Dear Car Talk | Dec 01, 1993

Dear Tom and Ray:

You guys are really funny! I enjoy your column. Can you explain to me how a turbo engine works?

RAY: Sure, Andy. Here's the basic idea: An engine needs air in order to run. And on a normal engine, air just flows in as it's needed. But if you could FORCE extra air into the engine, then you could increase the engine's power. And that's exactly what a turbo does.

TOM: A turbo-charged car engine uses two turbines, like you'd see in a jet engine. And those two turbines are connected to each other.

RAY: One of the turbines is driven by the exhaust gas, which comes out of the cylinders at very high pressure.

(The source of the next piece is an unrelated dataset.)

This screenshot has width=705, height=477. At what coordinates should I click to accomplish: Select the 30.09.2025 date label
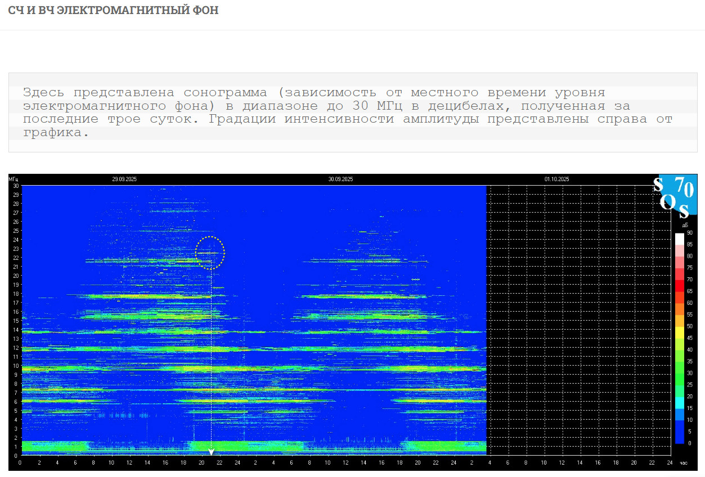tap(340, 179)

That exhaust pressure gets the turbine spinning at thousands and thousands of revolutions per minute (that's even faster than my brother moves when he sees an un-spoken-for cheese danish!).

TOM: And the first turbine turns the second turbine, which sucks fresh air into the engine, and forces it--at very high pressure--into the combustion chambers. The result of that extra air is more powerful explosions in the cylinders, and therefore, more power for the car.

RAY: So that's how the turbo operates for approximately the first 75,000 miles. After that, the owner of the car goes to the dealer, hands him $1,000, and the turbo works that way again for the next 75,000 miles.